Compared to the traditional learning methods, the reinforcement learning-based methods are naturally implemented in an incremental way based on immediate rewards obtained during the interaction, enabling online learning for different tasks. Reinforcement learning, as a very active algorithm in the field of machine learning, has been used in many disciplines like [29], control [30,31], recognition [32], batching [33], scheduling [34] and optimization [35,36]. Reinforcement learning algorithms learn the optimal policy directly from interactions with the environment, i.e., DPS in this paper. The fundamental components of reinforcement learning algorithms include policy, reward function, value function and environment.

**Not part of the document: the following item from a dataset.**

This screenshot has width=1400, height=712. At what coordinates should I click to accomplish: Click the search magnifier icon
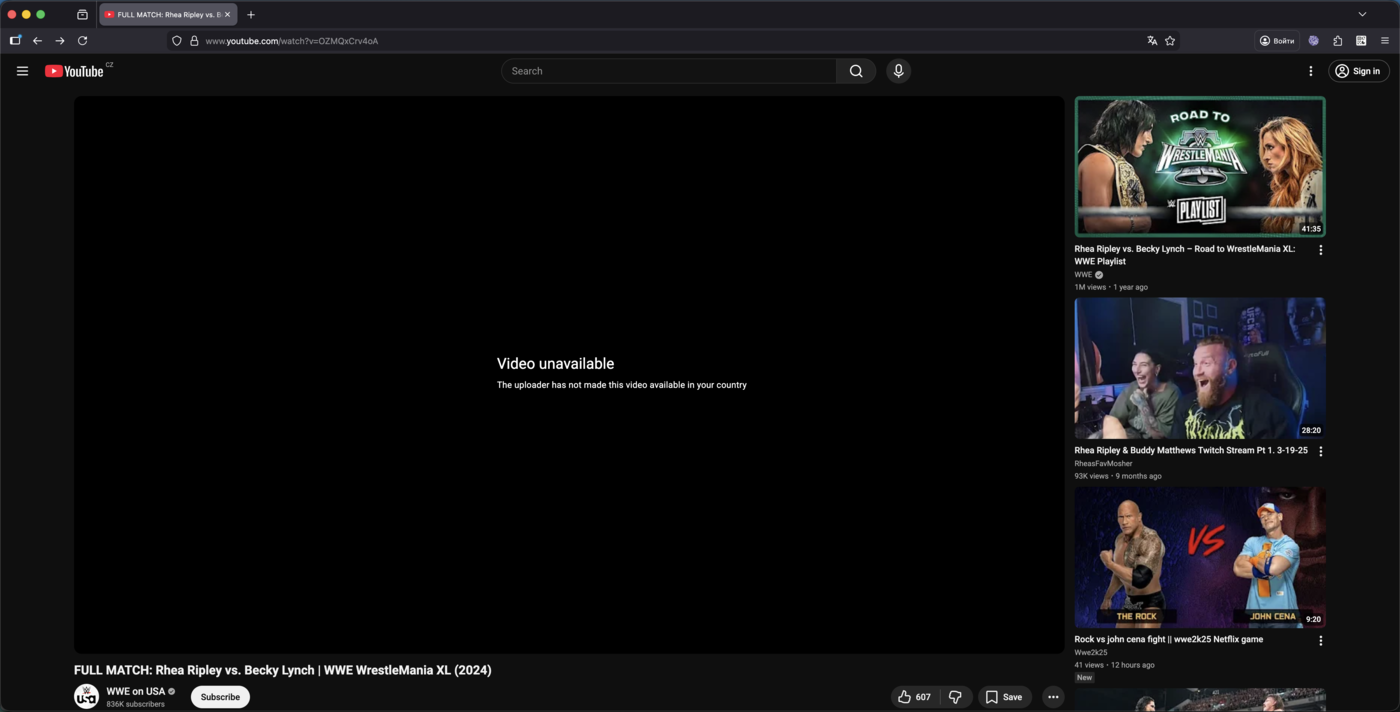855,70
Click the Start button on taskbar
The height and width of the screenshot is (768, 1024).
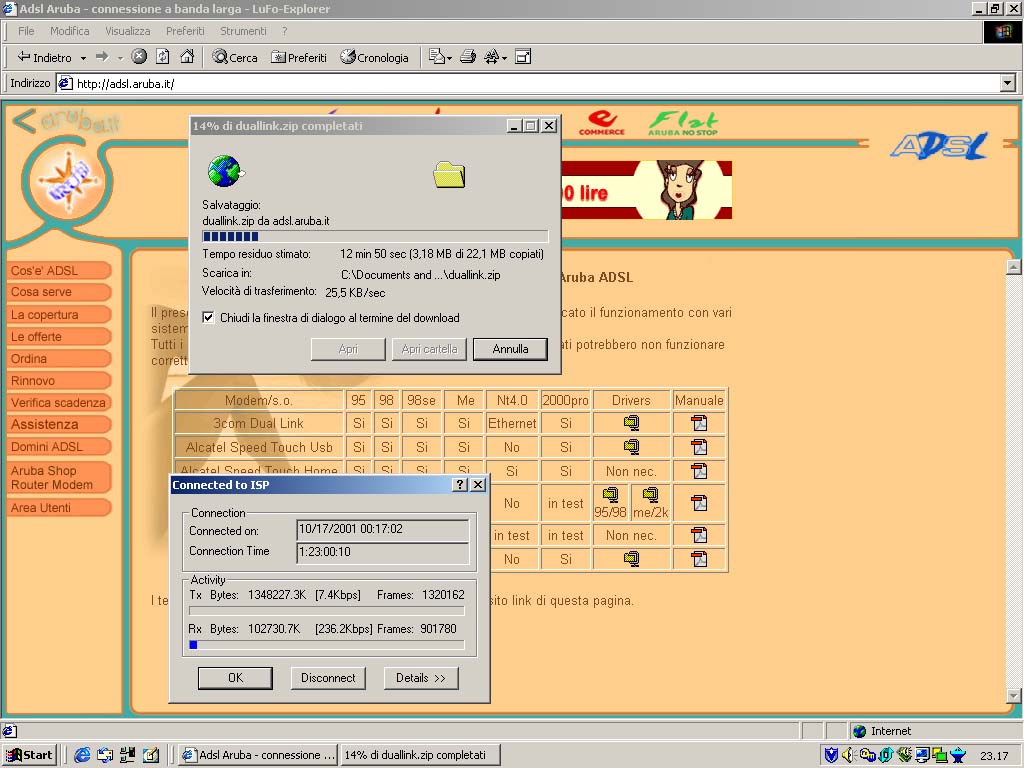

Reinforcement learning algorithms may be categorized into two main types: value function-based reinforcement learning and direct policy search-based reinforcement learning, depending on the methodologies of policy updating and learning [37]. For value function-based reinforcement learning algorithms, David Sliver proposed DQN (Deep Q-network) [38] by combining deep neural network with reinforcement learning. There is also FQ-learning [39] which combines a custom fuzzy system with Q-learning. As for direct policy search-based reinforcement learning, David Sliver et al. [33] proposed DPG (deterministic policy gradient) and proved for the first time that a deterministic policy gradient exists. DPG uses a deterministic policy and outputs deterministic actions for each state, so it avoids expectation in the action space and greatly increases the sample utilization.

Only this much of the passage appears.